Additional matches were taped for War Chamber, which was aired as a TV special on June 7 on BeIN Sports USA and MLW's YouTube channel.

== Production ==
=== Background ===
The concept MLW's Azteca events are based on story elements from the defunct Lucha Libre promotion and former television drama, Lucha Underground. On November 7, 2024, MLW announced that it would be holding Azteca Lucha on May 10, 2025, at the Cicero Stadium in Cicero, Illinois.

=== Storylines ===
The card consisted of matches that result from scripted storylines, where wrestlers portray villains, heroes, or less distinguishable characters in scripted events that built tension and culminate in a wrestling match or series of matches, with results predetermined by MLW's writers.

At Battle Riot VII, Místico was originally set to defend the MLW World Middleweight Championship against Templario.

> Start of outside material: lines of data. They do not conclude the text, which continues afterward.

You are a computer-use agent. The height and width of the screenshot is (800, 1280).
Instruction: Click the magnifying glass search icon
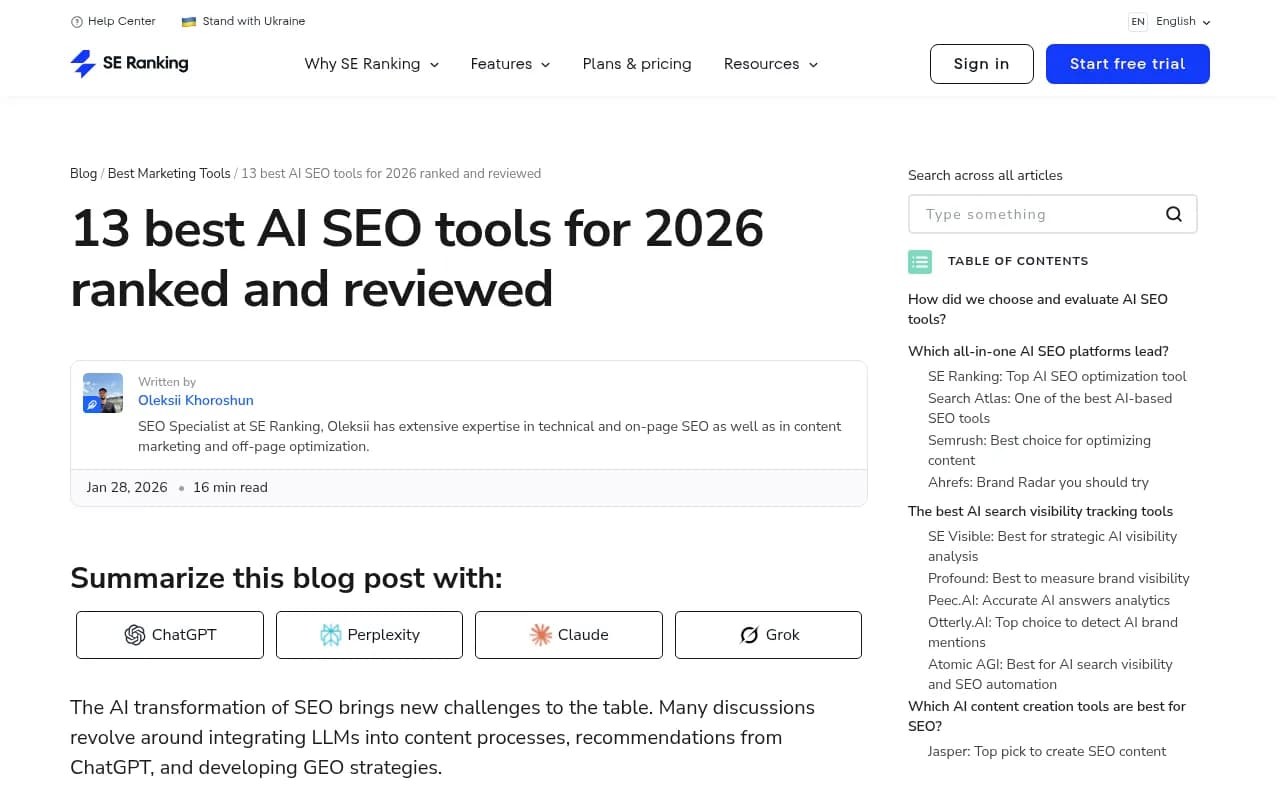[x=1173, y=213]
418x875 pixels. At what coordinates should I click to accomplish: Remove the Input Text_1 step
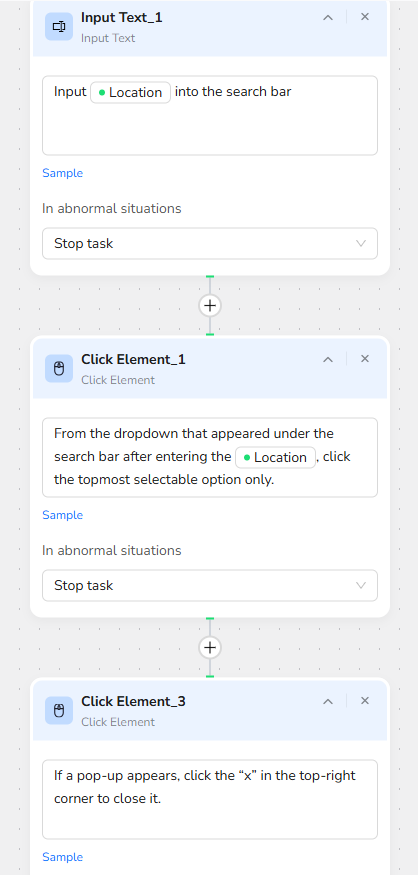tap(365, 17)
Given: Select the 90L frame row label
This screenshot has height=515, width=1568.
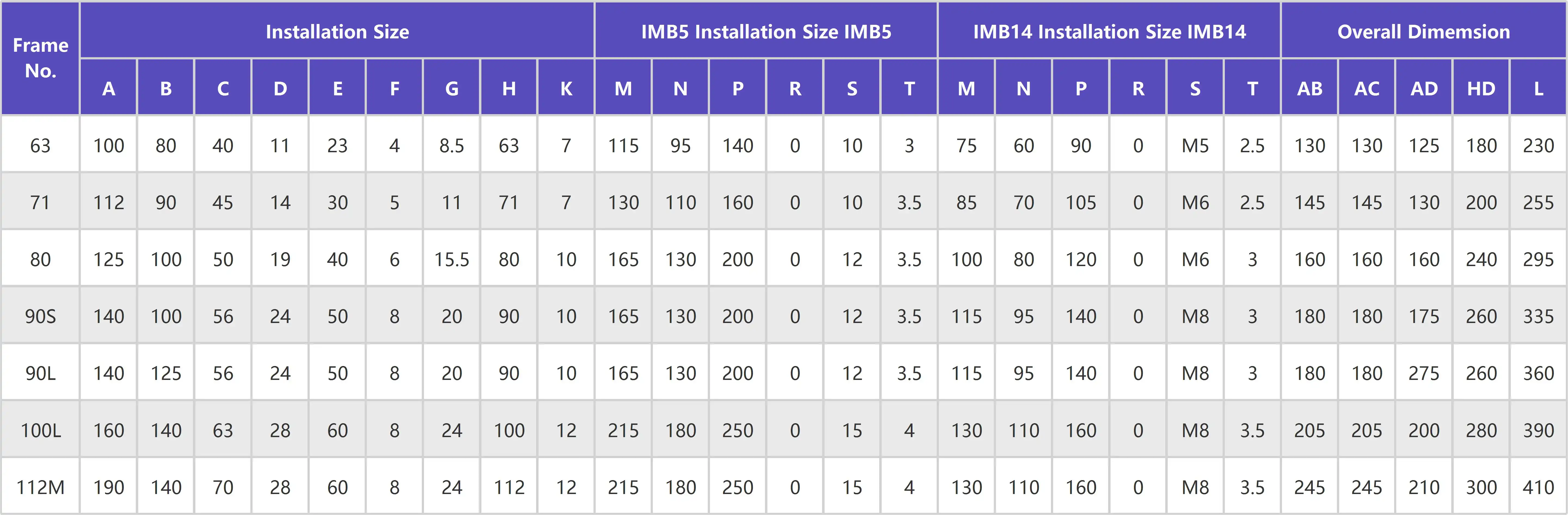Looking at the screenshot, I should (x=40, y=373).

However, the match was postponed due to Místico suffering a triceps injury. At the event, Místico declared that he would relinquish his title due to his injury, handing the belt to MLW president Cesar Duran. This segment would be interrupted by Ikuro Kwon of Contra Unit, who spat mist in Duran's face and stole the title belt. Per MLW's website, an infuriated Místico wanted a match with both Templario and Kwon, so Duran signed a three-way match between all three men at Azteca Lucha.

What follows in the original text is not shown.